Directions:
The answer consists solely of the lines running from the one with "Image resolution: width=724" through the final line below, transcribed exactly and without any pictures.

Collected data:
........
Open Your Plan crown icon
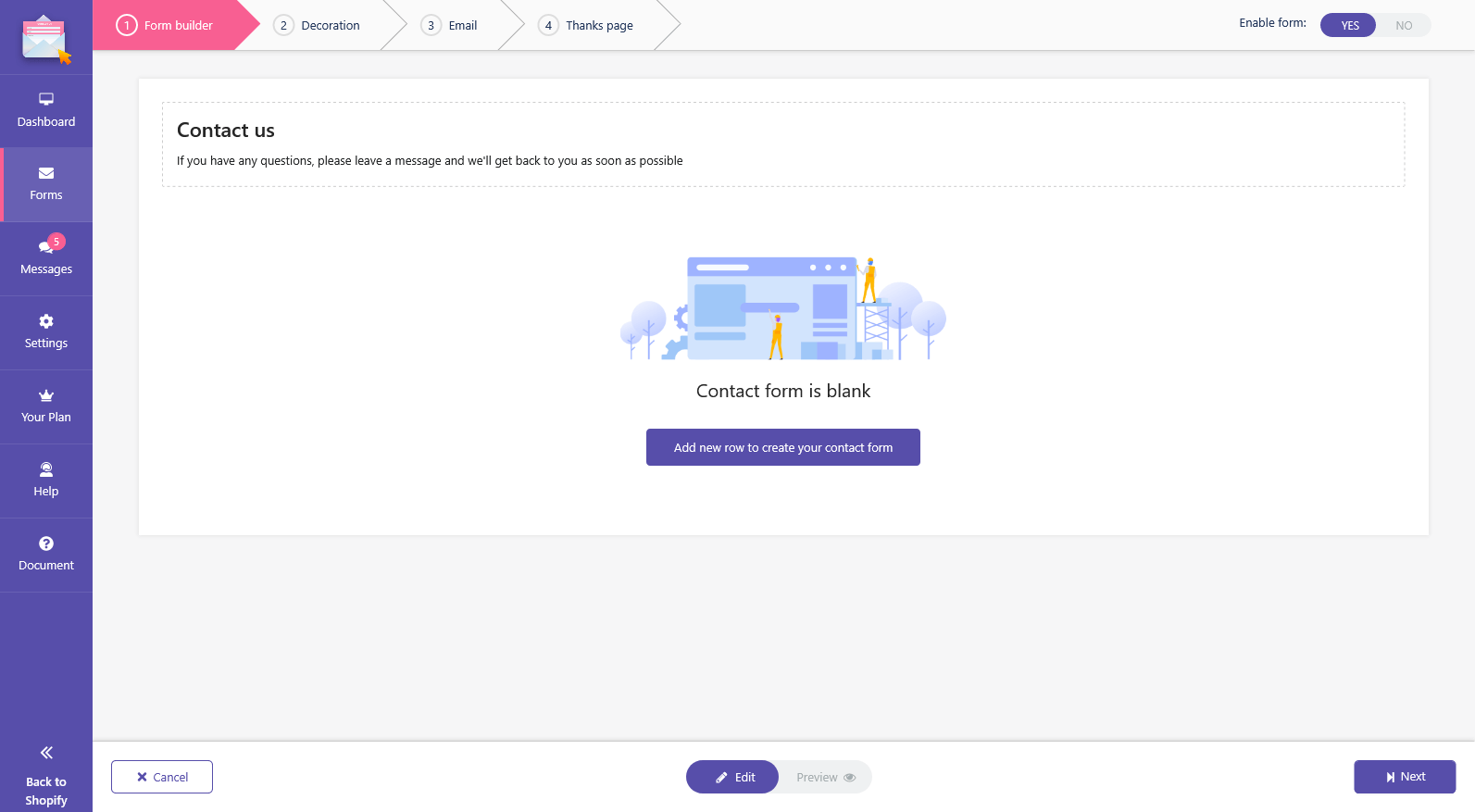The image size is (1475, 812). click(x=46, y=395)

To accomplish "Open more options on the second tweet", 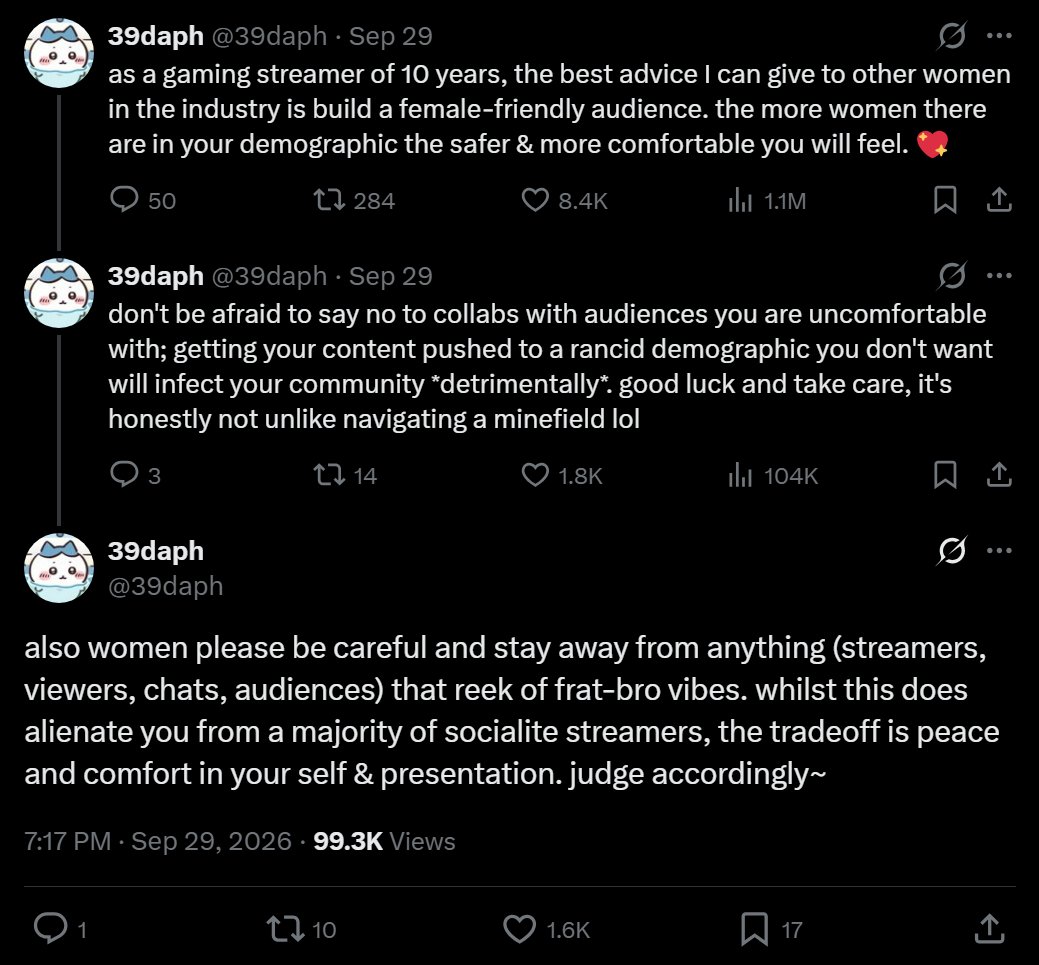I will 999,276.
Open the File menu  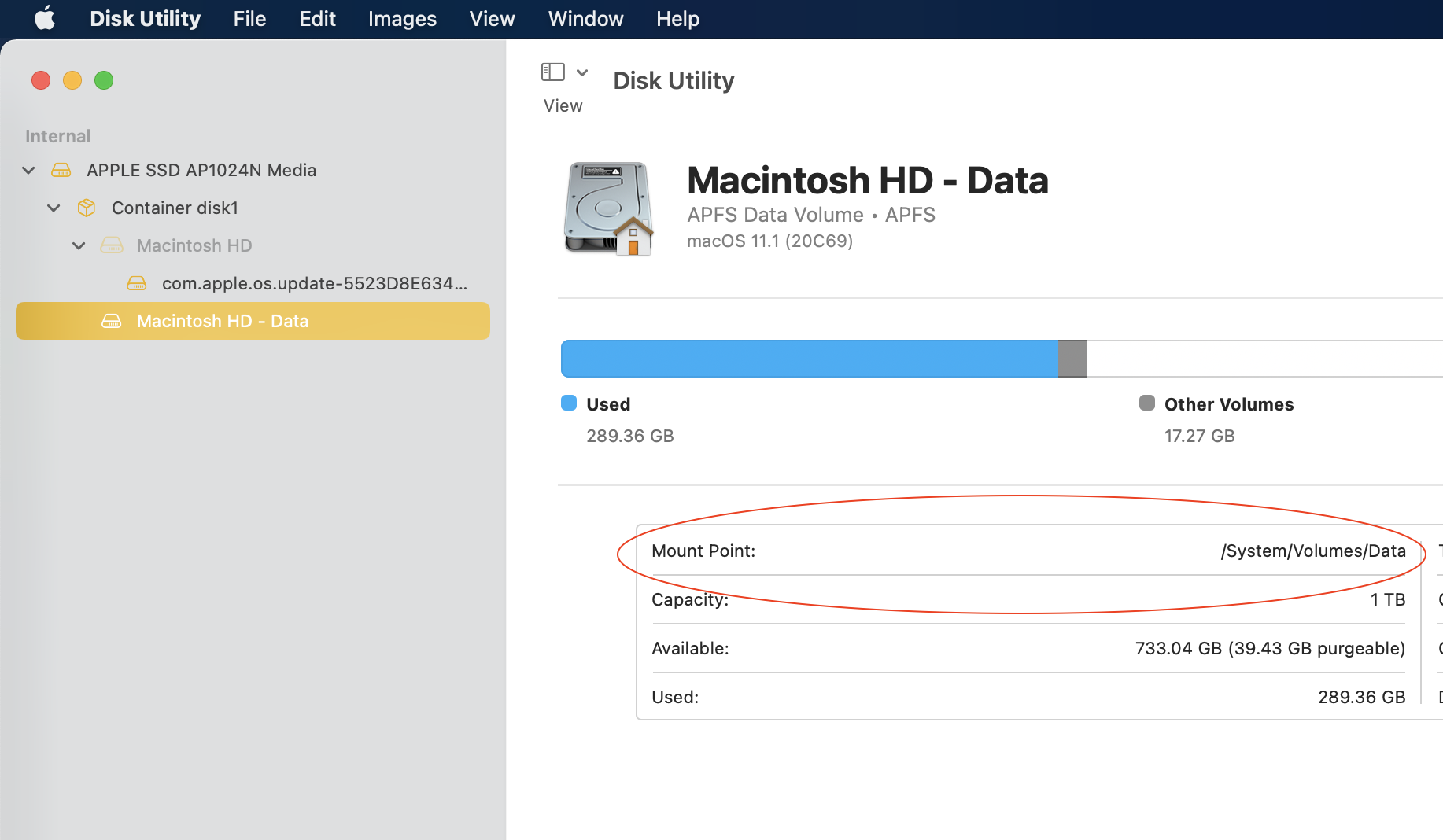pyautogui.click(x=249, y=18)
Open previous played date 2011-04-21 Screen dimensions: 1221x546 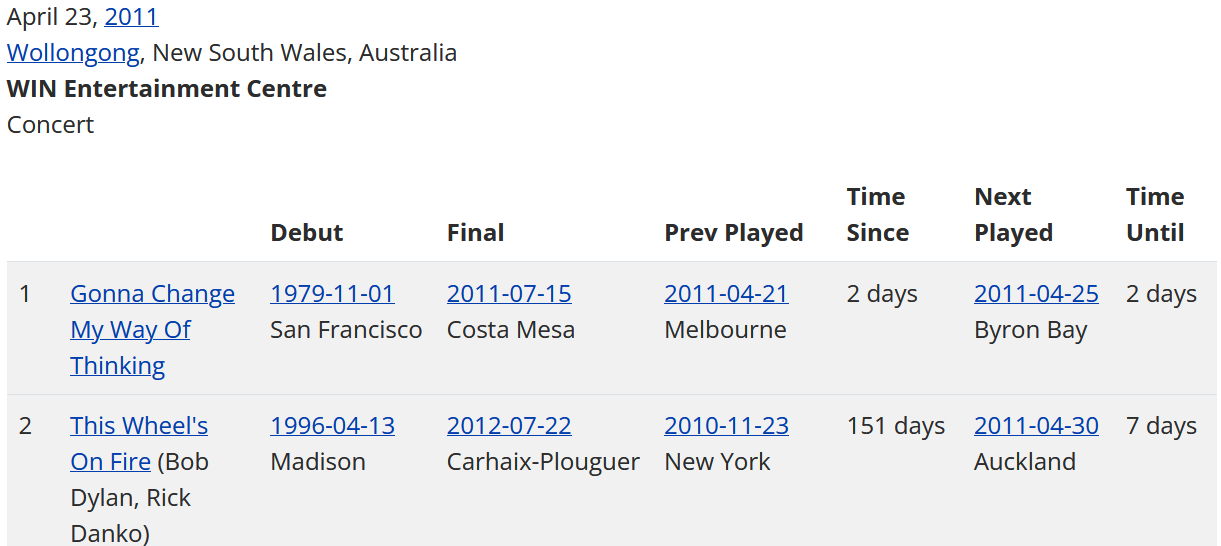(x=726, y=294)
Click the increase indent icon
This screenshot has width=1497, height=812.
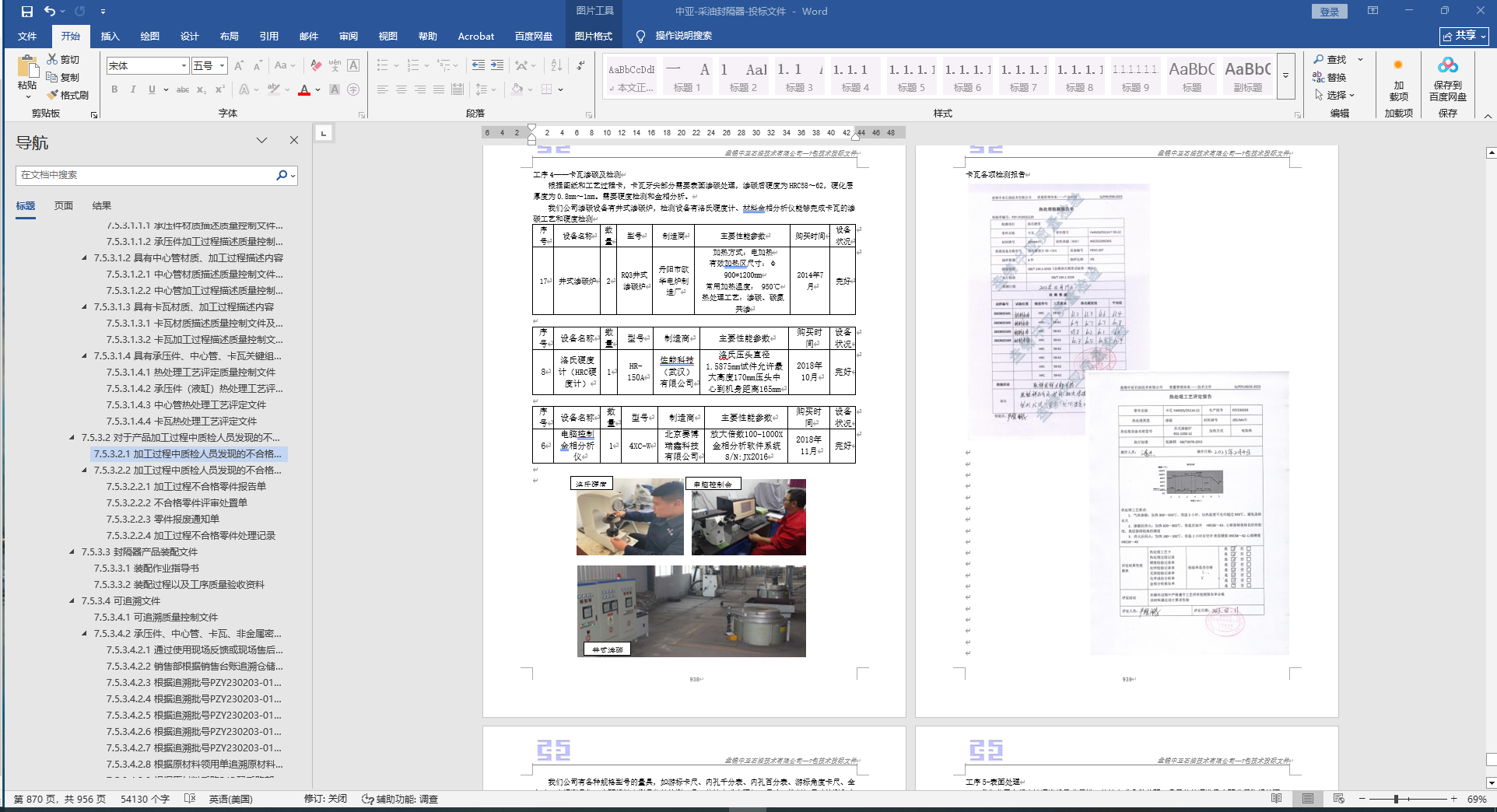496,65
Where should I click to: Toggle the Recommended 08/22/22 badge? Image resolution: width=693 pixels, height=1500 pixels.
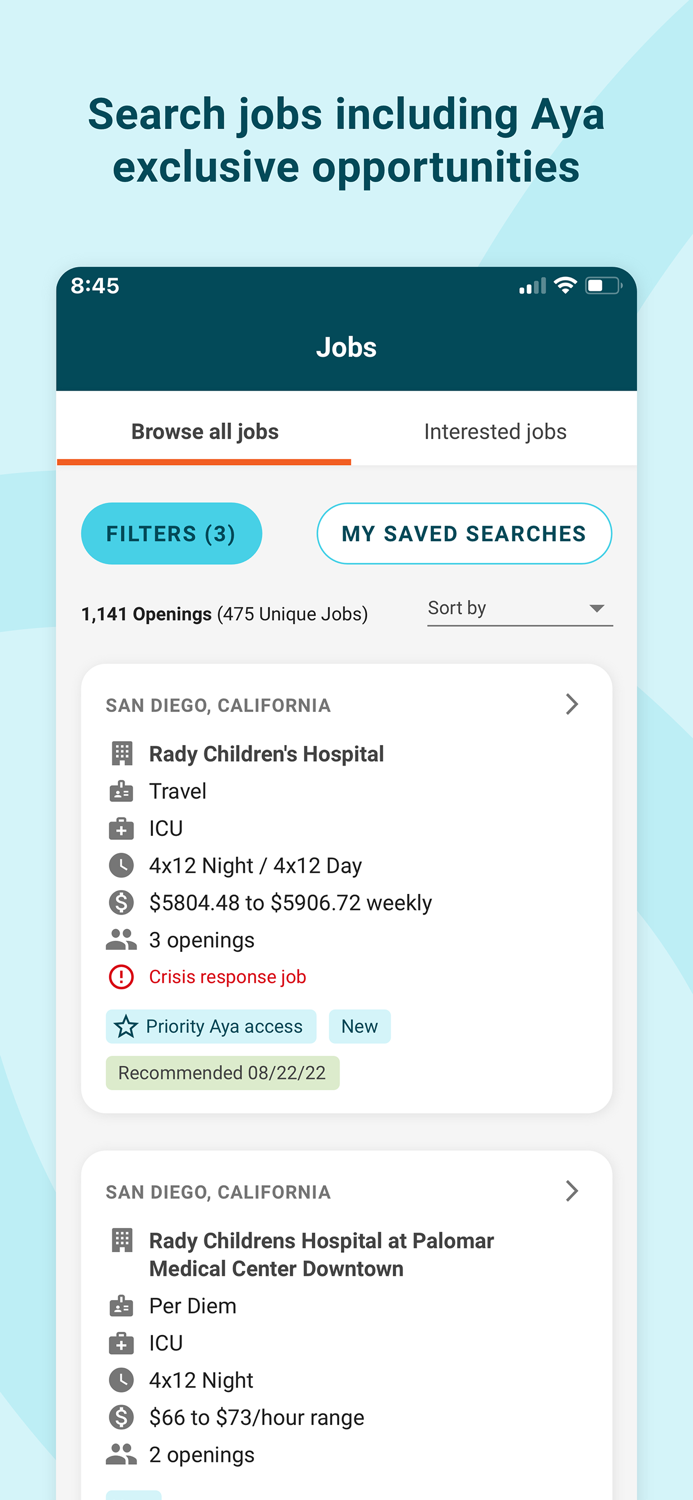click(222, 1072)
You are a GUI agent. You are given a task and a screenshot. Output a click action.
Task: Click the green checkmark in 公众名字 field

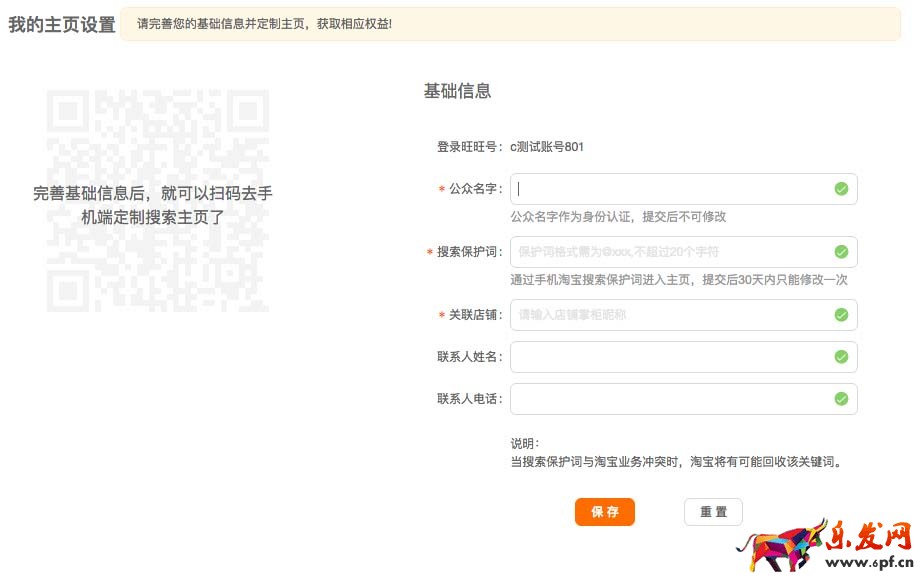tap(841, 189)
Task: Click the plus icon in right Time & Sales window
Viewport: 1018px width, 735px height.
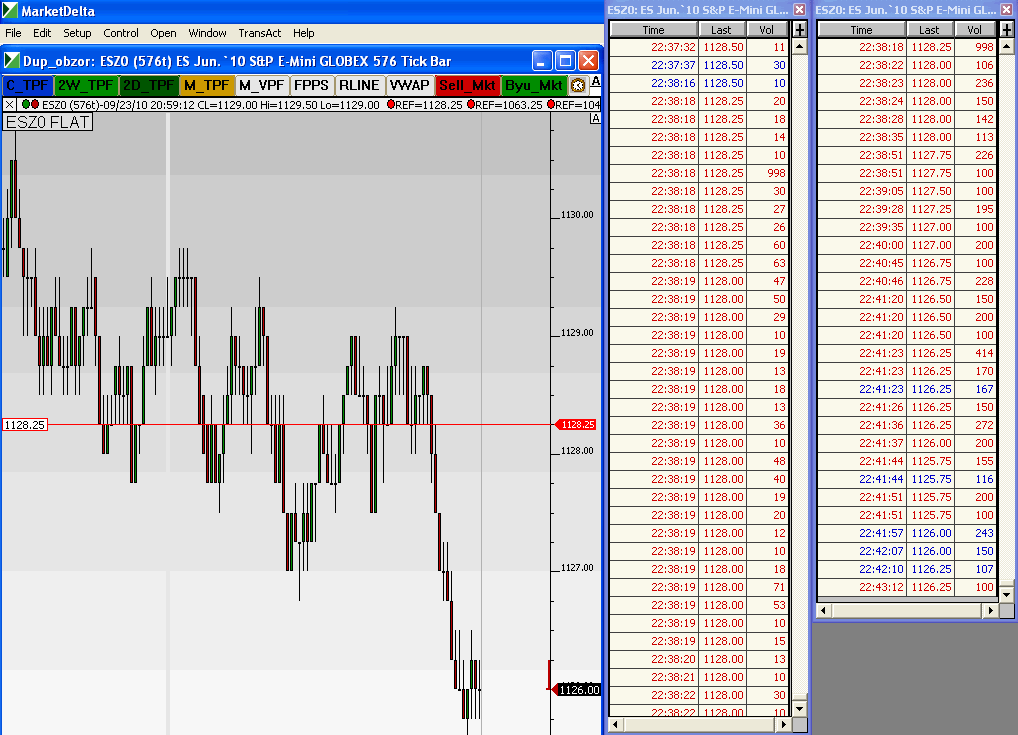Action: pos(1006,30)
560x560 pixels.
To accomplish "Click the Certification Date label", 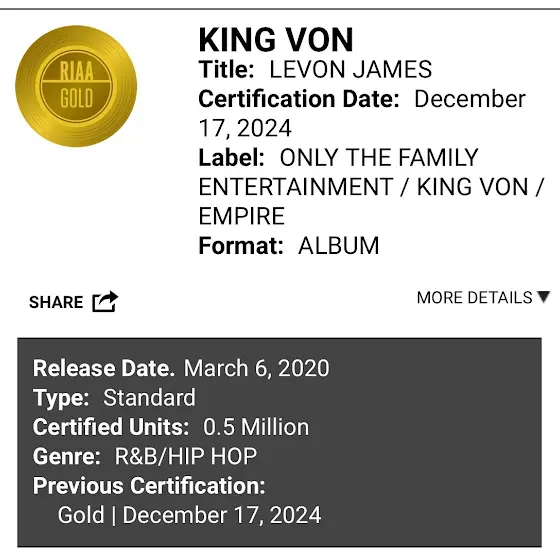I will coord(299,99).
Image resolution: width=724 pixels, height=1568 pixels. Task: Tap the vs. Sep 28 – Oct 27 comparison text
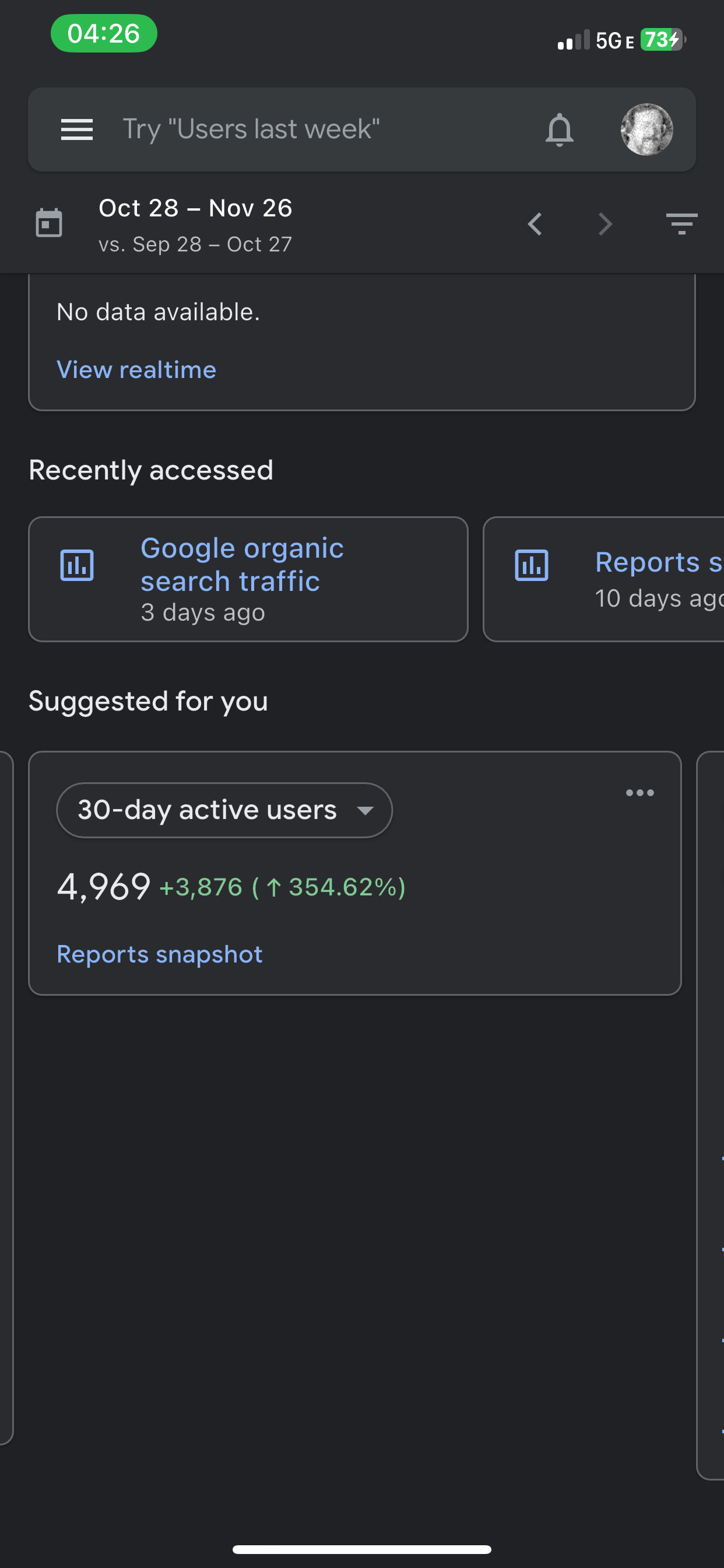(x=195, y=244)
........
Written answer:
Image resolution: width=724 pixels, height=1568 pixels. Task: Tap the vs. Sep 28 – Oct 27 comparison text
(x=195, y=244)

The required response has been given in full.